Skulberg was chairman of the executive board of The Norwegian Museum of Photography – Preus Museum 2001-2006 and of The National Constitution Centre of Norway Eidsvoll 1814, 2006 – 2010.

The Royal Norwegian Society for Development made him member of the board of representatives in 2006, and he has been the vice chairman of the executive board of Norsk Folkemuseum (National Folk Museum of Norway) 2010-2017 and of Norwegian Heritage 2011–2012.
Since 1987 Skulberg has had the leadership of The municipal committee on local history publications and editor-in-chief for the publications "People and their homes – on ancient and present sites." The Settlement history of the Municipality of Spydeberg: Vol. 1 2003. Vol.2 2009 and Vol. 3 2015. A 4th volume is under production.

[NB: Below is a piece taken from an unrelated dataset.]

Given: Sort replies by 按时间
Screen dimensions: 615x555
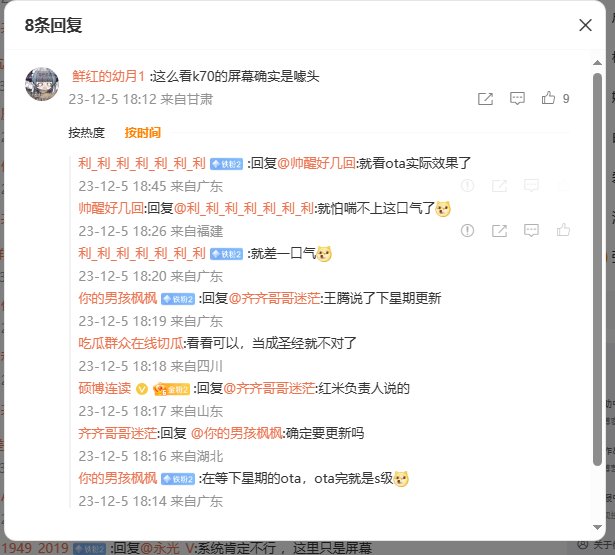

The contributions made by Spydeberg's famous chronicler Jacob Nicolai Wilse (1735-1801) has been of major interest to Skulberg. He therefore participated in the foundation of The Spydeberg Rectory Foundation (Stiftelsen Spydeberg prestegård) and he has been member of the executive board since 2011. Skulberg has therefore published the books Wilse - The Humanist and his Lab and
Pax Scandinavica. The epoch-making events in Østfold during August 1814.

==Recognition==
Skulberg has been awarded The Wilse medal in 2014.

==Publications==
• Spydeberg kommune 2003: Folk og hjem på gamle og nye tomter. Bind 1. Hovedredaktør og medforfatter. ISBN 82-996630-1-6. pp 184.

• Østfold Fylkeskommune 2009: Pax scandinavica. Hendelsene i Østfold i augustdagene 1814. ISBN 829 1932514. pp 38.

• Alveng Dag & Skulberg P.K. (2015): Wilse - Humanisten og hans laboratorium/The Humanist and his Lab. Oktober forlag. ISBN 978-82-495-1357-4. pp 120.

• Lancet. 1986 Apr 19;1(8486):872-5. (medforfatter) Enalapril, atenolol, and hydrochlorothiazide in mild to moderate hypertension. A comparative multicentre study in general practice in Norway.

• Scandinavian Journal of Pain 2016:Jørum E, Kleggetveit PI, Skulberg PK. Complex regional pain syndrome following viper-bite. Scand J Pain 2016;10:15-18 a Section of Clinical Neurophysiology, Dept of Neurology, Oslo University Hospital-Rikshospitalet, Oslo, Norway, Askim Medical Center, Askim, Norway.